# Short problem 1
According to the legal pleading excerpt, why is the defendant trying to have the plaintiff's claim frustrated or buried before the Supreme Court of Canada rules in Charkaoui? Answer in one to three sentences.
# Short problem 2
Please translate this sentence from the legal pleading excerpt into French: "A basic sense of fairness requires no less."
# Short problem 3
Pick up the legal pleading excerpt after its final sentence and write the next paragraph.

18. The defendant could have co-operated procedurally and expedited the determination of the constitutionality of the legislation at issue. It did the reverse.

19. Even now, after the Supreme Court of Canada has determined that the constitutionality of the legislation at issue is a matter of public importance and has granted leave to hear Adil Charkaoui's challenge thereof, the defendant accelerates its tortious conduct by attempting to foreclose the plaintiff's claim herein based on the very Charkaoui decision by the Federal Court of Appeal which the Supreme Court of Canada wishes to review, and perhaps reverse. The defendant is attempting to have this claim frustrated or somehow buried before the Supreme Court of Canada decision in Charkaoui in fear that such decision may be unfavourable to the defendant.

The defendant will suffer no prejudice if it waits for Supreme Court of Canada's determination on the validity of the security certificate legislation on or about June, 2005 before having this claim adjudicated. A basic sense of fairness requires no less.

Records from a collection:
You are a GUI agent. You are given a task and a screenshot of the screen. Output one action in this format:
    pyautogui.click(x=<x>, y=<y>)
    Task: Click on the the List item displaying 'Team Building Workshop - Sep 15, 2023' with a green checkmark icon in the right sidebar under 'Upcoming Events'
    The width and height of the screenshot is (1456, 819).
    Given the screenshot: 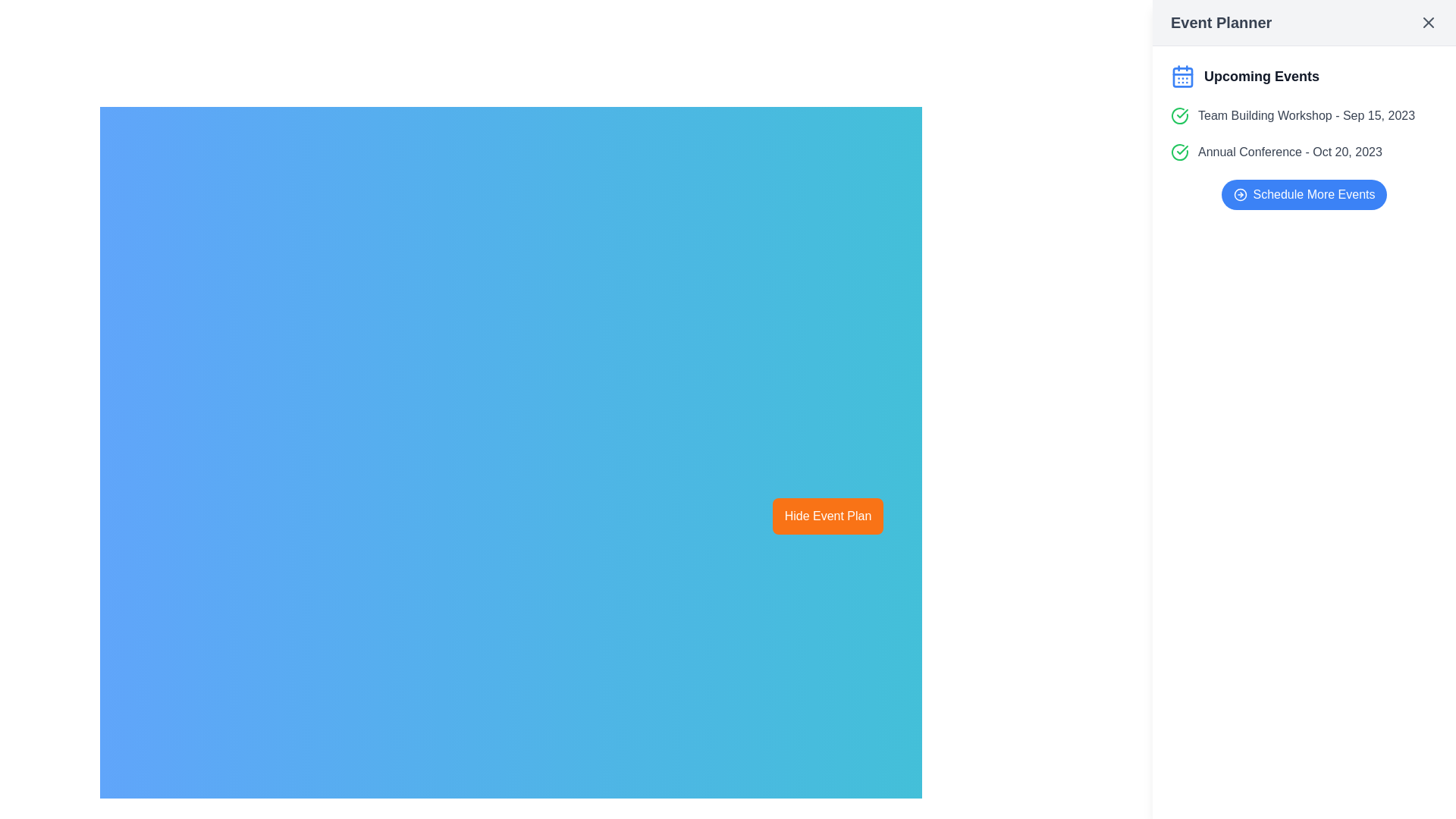 What is the action you would take?
    pyautogui.click(x=1303, y=115)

# Expected answer 1
The defendant is acting out of fear that the Supreme Court of Canada's decision in Charkaoui may be unfavourable to it. That Court wants to review, and perhaps reverse, the Federal Court of Appeal's Charkaoui decision, which is the decision the defendant is relying on to foreclose the claim.

# Expected answer 2
Un sens élémentaire de l'équité n'exige rien de moins.

# Expected answer 3
20. The issues in Charkaoui that are before the Supreme Court of Canada are identical to the issues herein, ie, the constitutionality of the security certificate legislation. The Supreme Court of Canada's decision in Charkaoui will be a complete answer to this claim. The defendant now attempts to never allow this answer to be revealed and then this claim adjudicated based on properly constituted laws of Canada, as determined by the Supreme Court of Canada.

21. When the plaintiff attempted to bring his constitutional challenge before Justice Blais or any other courts, including the Ontario Superior Court, Ontario Court of Appeal and the Supreme Court of Canada, the defendant opposed them as all improper. The defendant claimed that a federal court action is the only proper route. As a result of the defendant's position, the plaintiff's constitutional challenge herein had never been dealt with on its merits by any courts.

22. Once the plaintiff started this action, being the course the defendant insisted as the proper forum, the defendant changed its position and again attacked the action as improper. Before Justice Blais rendered his decision, the defendant characterized this claim as a collateral attack on the security certificate review process. After Justice Blais rendered his decision, the defendant now say that the this claim is moot, an attempt to relitigate and an abuse of process. Thus, the defendant insisted on the action to the exclusion of all other forums and then tried to frustrate the action as inappropriate once it started.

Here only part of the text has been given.